Contra a instrumentalização da cultura, que parece não ter mais limite, a crítica tem uma função de "desintoxicação", como diz Geoffrey Hartman. Gosto não só se discute, como é importante que seja discutido.
Discutir uma obra de arte, pensando bem, não é mais nem menos pessoal do que debater questões da política; e ninguém sugere que "política não se discute" (pelo menos não numa sociedade democrática). Essa lição é antiga: está na "Crítica do Juízo" de Kant, escrita em fins do século 18, nas raízes da era moderna. Para que isso não seja mal entendido: não é preciso que a crítica musical envolva temas políticos explícitos para que, de qualquer modo, ela se abra para um contexto mais amplo, envolvendo noções como liberdade, expressão e individualidade.
Ela se abre, precisamente, para a cultura. Ninguém pensa em tudo isso enquanto escuta Bach ou Mozart; e é improvável que mesmo o crítico mais autoconsciente lembre com clareza desses argumentos ao mesmo tempo em que escreve sobre a "Missa em Si Menor" ou "A Flauta Mágica". Mas também não esquece inteiramente deles. Exercer a crítica exige pelo menos uma tentativa de saber onde se está.
No nosso caso, estamos todos no Brasil, o que dá à questão outras conotações. Informação já é formação, num país tão pobre de escolas. Escolas de música, então, ou música nas escolas, pior. E, num momento como esse, em que a universidade parece ter perdido boa parte do engajamento que já teve, o jornalismo cultural pode, quem sabe, assumir um papel mais relevante. Desde que não perca o sentido de contexto, a crítica pode vestir, também, o manto da pedagogia. Simplesmente situar um leitor na floresta de nomes e correntes já seria uma ajuda considerável.

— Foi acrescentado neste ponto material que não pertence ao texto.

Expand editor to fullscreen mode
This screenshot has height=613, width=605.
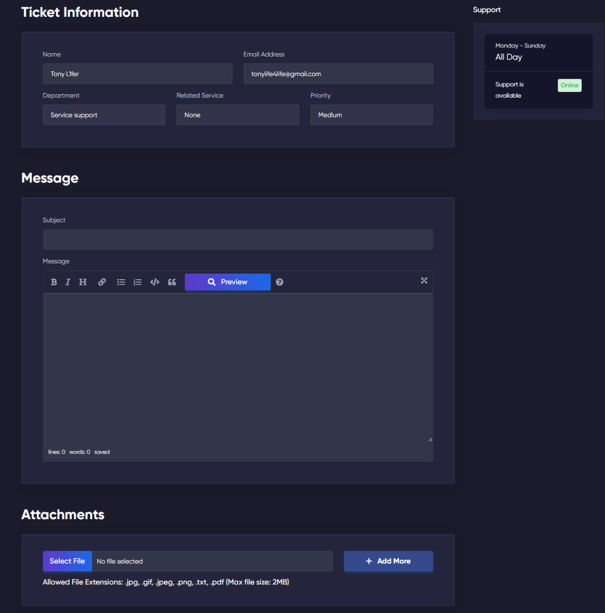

O que não é tão fácil -nem para o leitor nem para o crítico- é conjugar o aprendizado mais enciclopédico com a experiência direta da música. Duzentos anos de modernismo devem ter servido para nos ensinar que não existe relação direta com obra nenhuma, como não existe relação imediata e transparente com nada neste mundo. Mas a ilusão de imediatez existe e, em alguma medida, tem de ser preservada. A crítica pode auxiliar na divulgação e organização do conhecimento musical. Mas não existe "conhecimento" musical divorciado da escuta. Fazer escutar a música: fazer da música algo de vivo, ou mais vivo: reinventar a música, em resposta ao que ela nos dá: tudo isso é um ideal da crítica. Como todo ideal, só se realiza imperfeitamente; mas nem por isso deve ser deixado de lado, quando se fala de crítica, música e cultura.


Arthur Nestrovski é professor de literatura na Pontifícia Universidade Católica (PUC-SP) e autor de "Ironias da Modernidade" (Ática), entre outros. O texto acima é um trecho do prefácio de seu novo livro, "Notas Musicais - Do Barroco ao Jazz", que está sendo lançado nesta semana pela PubliFolha.